Working Mom Woes


Have you ever been so scared of change that you just choose not to do anything about it? That was me when it came down to having kids and a career.  

I was made to be a mom, but I was also made to be a teacher. I had an entire “playroom” dedicated to becoming a classroom that included a chalkboard and a whiteboard. I know, incredibly impressive. My mom took me to the teacher store for rewards instead of the toy aisle at Wal Mart. As you can see, I was born to teach.  

The little Granzows have been named since before they knew what their last names would be. I literally prayed every night since third grade that my daughter would look just like me, and it worked. She does. Now, her attitude comes from her Daddy, but she is undeniably my twin, and I love that. 

So what is a mom to do when these two perfectly planned worlds collide? Deny, Deny, Deny.

My husband encouraged me from the moment I conceived my firstborn to stay home. If you had a fantastic childhood, you’re always looking to recreate that, and I believe that was his goal for me. He had a mom who stayed home, was active in PTA, and was present for every home and away basketball game.  

All sounds good and well, but I had a mom who worked her tail off, only made the significant events like Parents Night, Senior Night, or Nationals, and yet still was a life-time member of the PTA and room mom. After speaking with my mom now, she would have much rather have been home full-time, but she made being a working, active mom look easy.

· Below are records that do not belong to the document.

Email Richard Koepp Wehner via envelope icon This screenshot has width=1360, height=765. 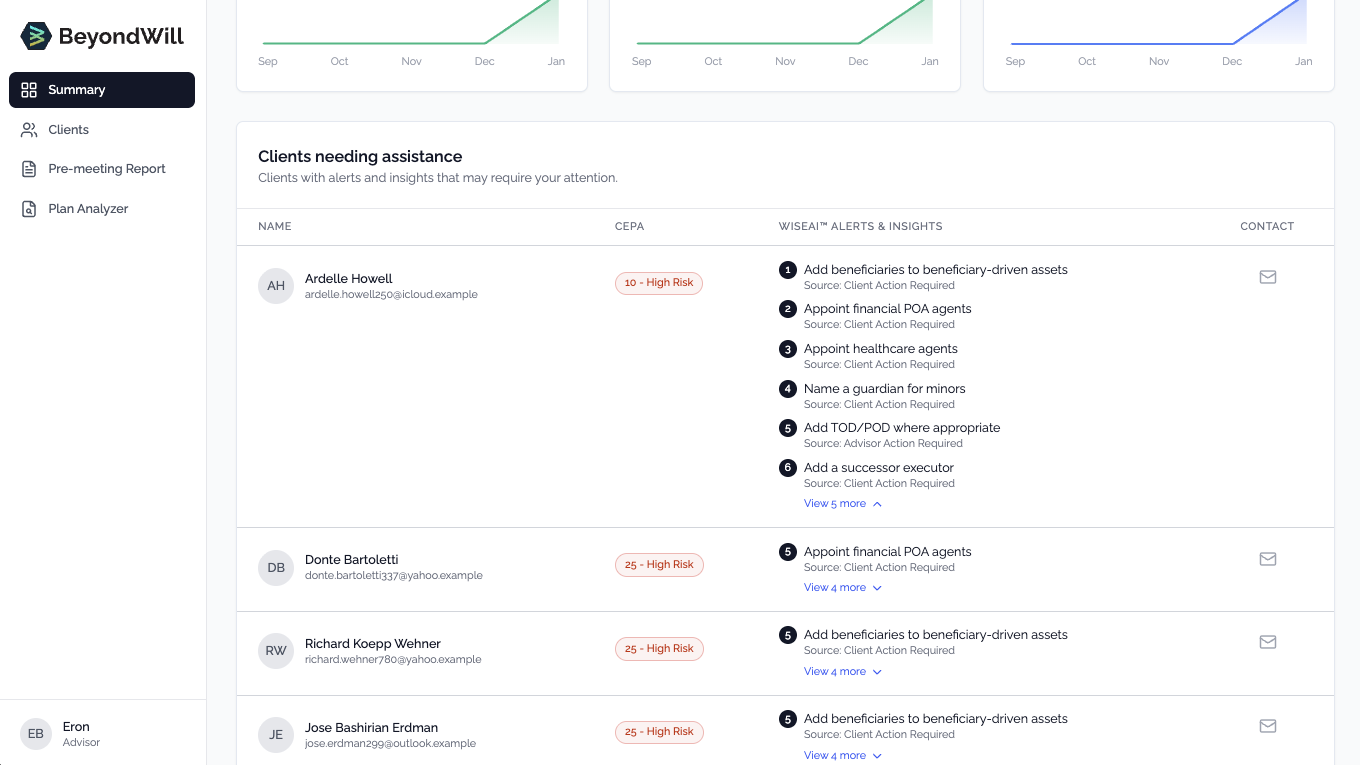click(1267, 642)
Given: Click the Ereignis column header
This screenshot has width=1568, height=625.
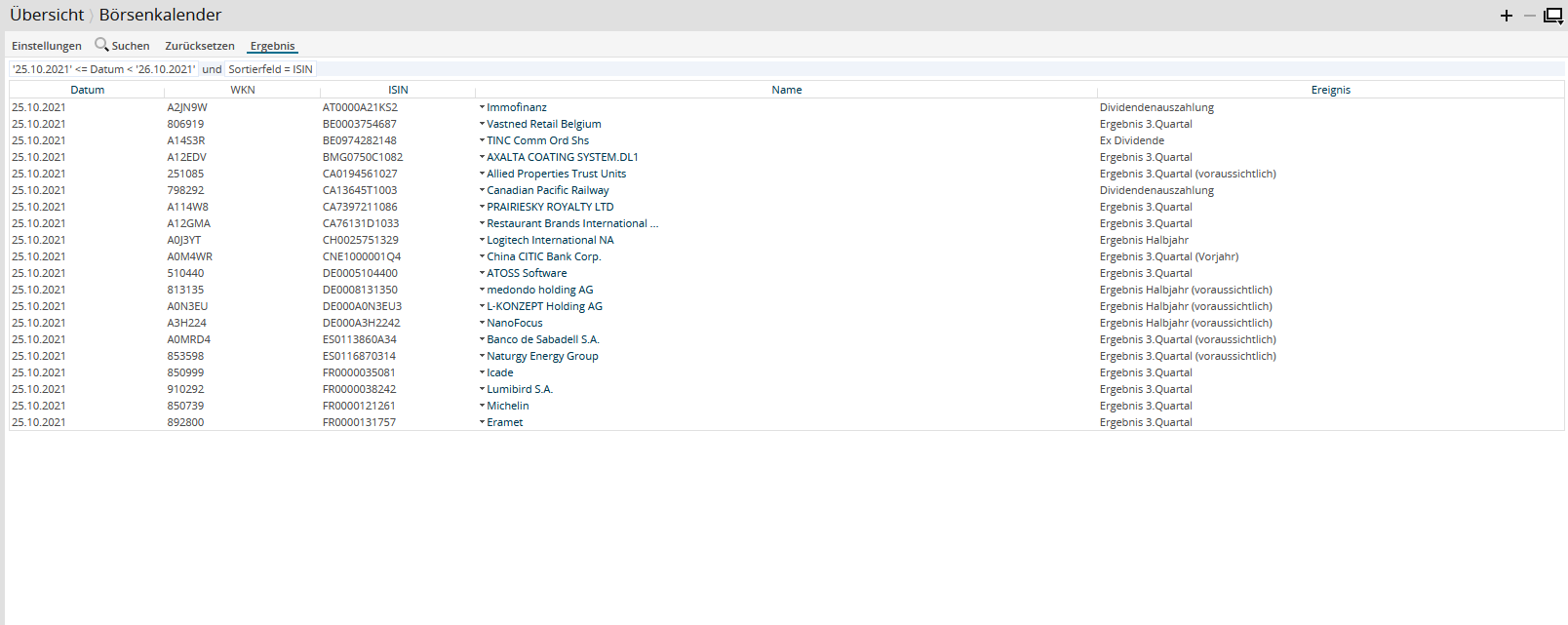Looking at the screenshot, I should click(x=1330, y=90).
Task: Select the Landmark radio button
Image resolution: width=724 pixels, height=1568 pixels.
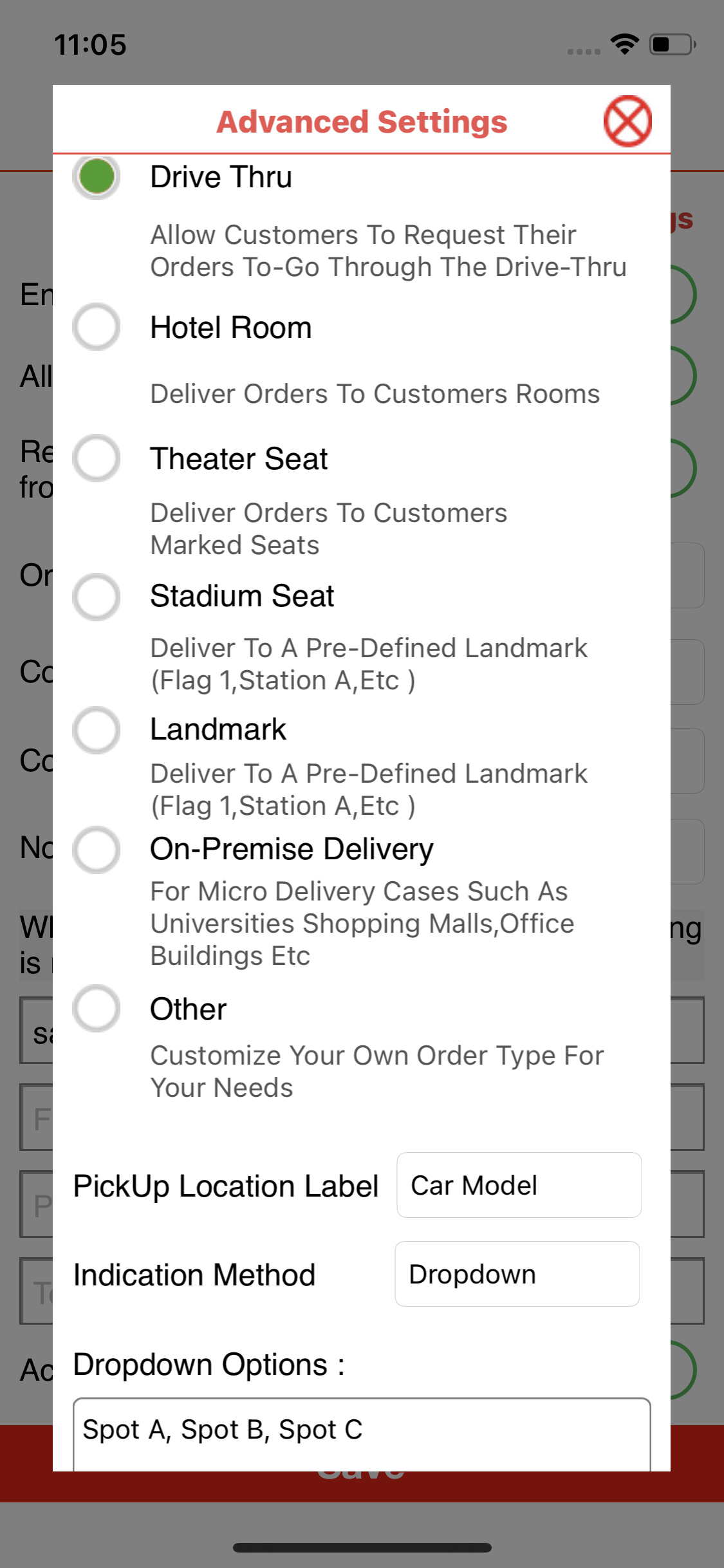Action: click(97, 730)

Therefore, I never expected to be anything less. I’m from a family of strong-willed women who run the world, and I was determined to be just like them. Instead of working three jobs and raising three kids like my grandmother, I was determined to be the mom, coach, and teacher who had her baby on her hip while changing the lives of future generations. 

I fought the decision to stay home until my second child turned two. This was when I had to decide to either send both to daycare or stay home and be an annoying stereotype. I’m a daycare baby myself, so that should be the easy option, right? No. I couldn’t do it. Not because the daycare was horrible. It wasn’t. It looked terrific, and my son was ready to make new friends. The issue was that I couldn’t let go.

Sending your children to a grandparent’s house during the day is incredibly different from dropping them off with strangers. At that moment, I decided to give up my career, which I had made big plans for, to stay home with my sweet babies who drove me freaking crazy if with them for any lengthy time. 

And thus, the anxiety set in. How am I supposed to be with MY kids 24/7? All-day long? No adult contact? No break? I’m a working mom, and this will never work. Am I letting my family down by submitting to an outdated perception of motherhood? All of these things I repeated to my husband over and over. I can’t do this. This is going to be horrible. I’m going to miss out. I’m going to be miserable. I’m going to be lonely and depressed. Me. Me. Me.

And yet the reality of it was and is that I am happier than I could have ever imagined. This was not what I had planned in high school or college or even during pregnancy, but man, this is a pretty awesome life with a beautiful transition. It was painless in all ways imagined. It was as though I was more than ready for a new chapter in my mom’s book, the stay at home mom version.

Today, I am busier than ever. As soon as I started to stay home, my two-year-old was potty trained, literally in 3 days of me being back. My kids are incredibly active in the community, frequenting all of the local parks that I never knew existed and never thought to take them to if I were still working. I always get “my time” during naps or playdates, and I learned I really do love my children more than I could’ve imagined. I enjoy spending 24/7 with them. I enjoy watching them grow and learn and create an incredible vocabulary that makes this previous English teacher ebullient.

Perhaps for a season, I was made to be all, a teacher, a working mom, and now a full-time stay at home mom. Maybe I was made to be everything I planned for myself and more.